**OBJECTIVE**: Rewrite these records as a two-column CSV with the columns request and answer, one row per record. Put each request's text and its answer in one quoted field apiece, turn line breaks into spaces, and leave the pictures out.

┌────────

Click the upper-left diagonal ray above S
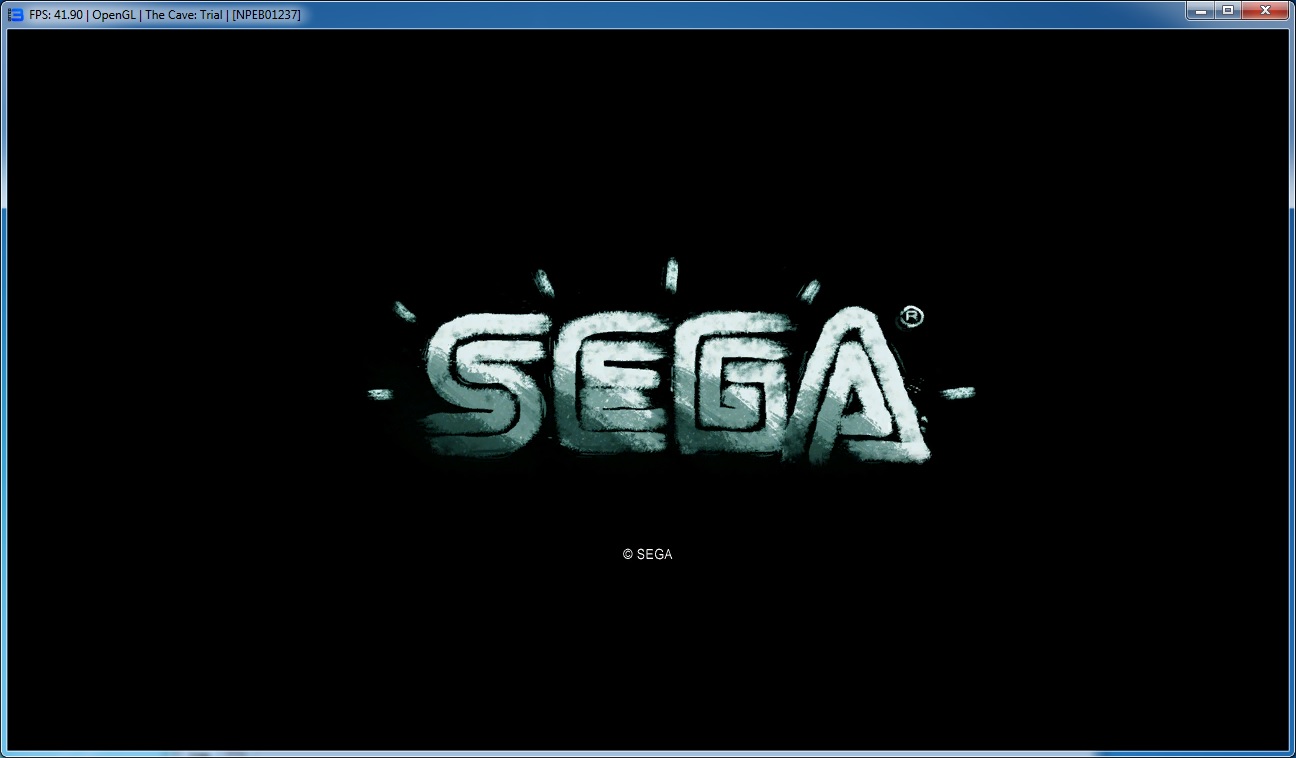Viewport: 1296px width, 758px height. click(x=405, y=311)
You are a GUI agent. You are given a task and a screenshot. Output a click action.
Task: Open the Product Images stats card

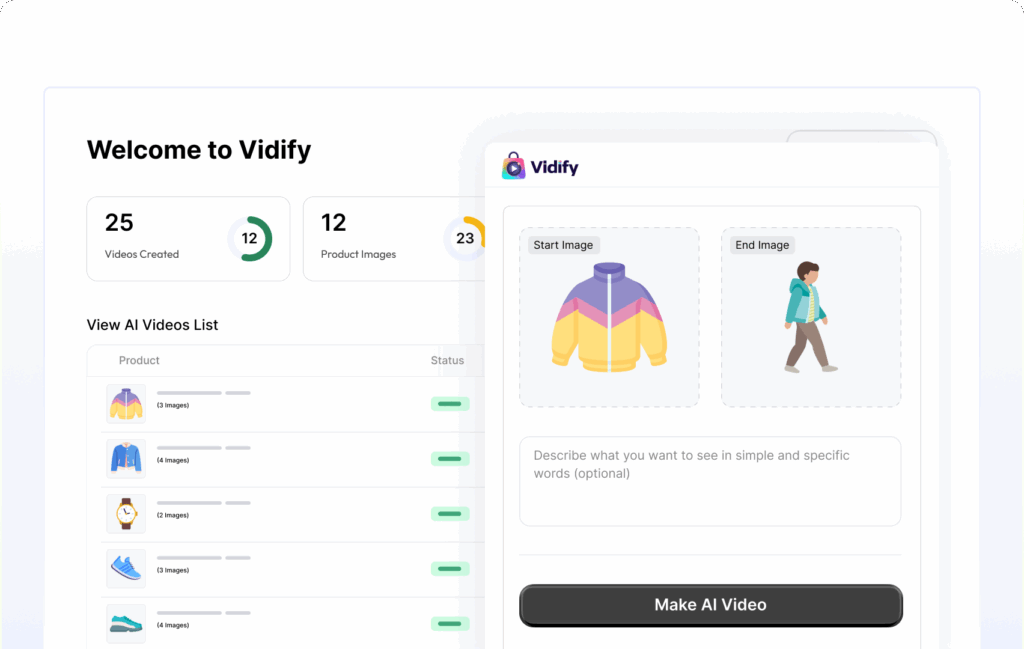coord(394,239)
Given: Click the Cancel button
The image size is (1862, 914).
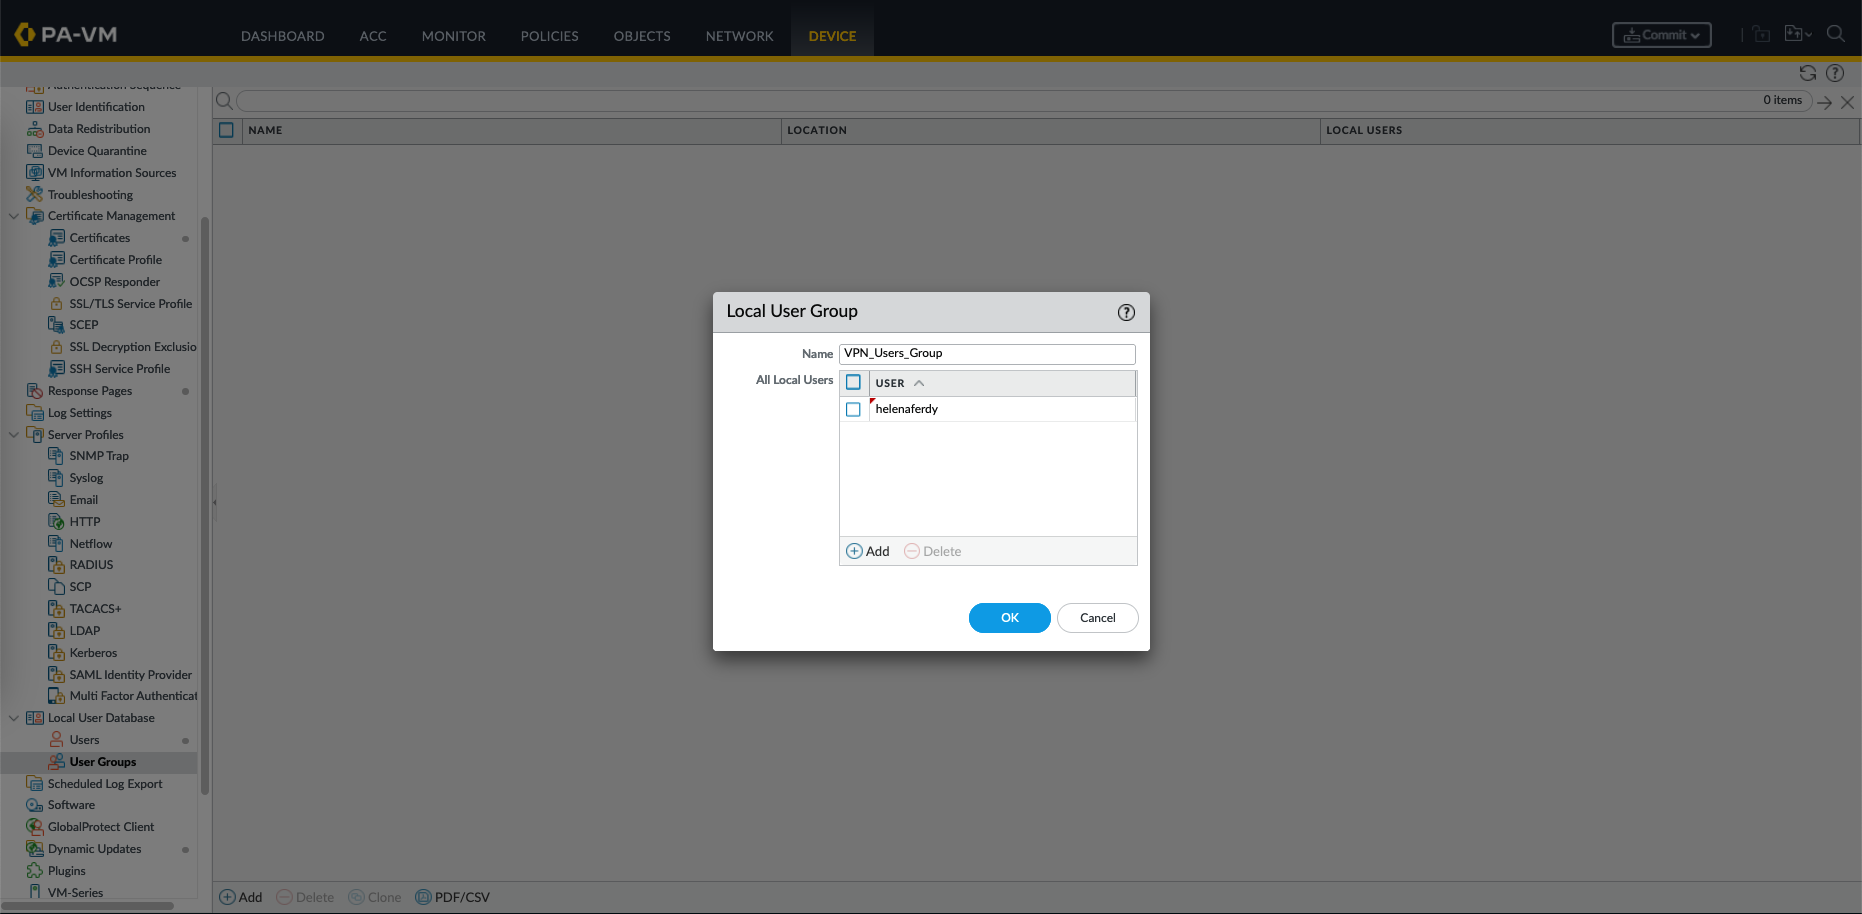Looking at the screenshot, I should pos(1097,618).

└────────

**ANSWER TO THIS PROBLEM**:
request,answer
"Click the upper-left diagonal ray above S","Viewport: 1296px width, 758px height. click(x=405, y=311)"
"You are a GUI agent. You are given a task and a screenshot. Output a click action. Task: Open the Product Images stats card","coord(394,239)"
"Given: Click the Cancel button The image size is (1862, 914).","Looking at the screenshot, I should pos(1097,618)."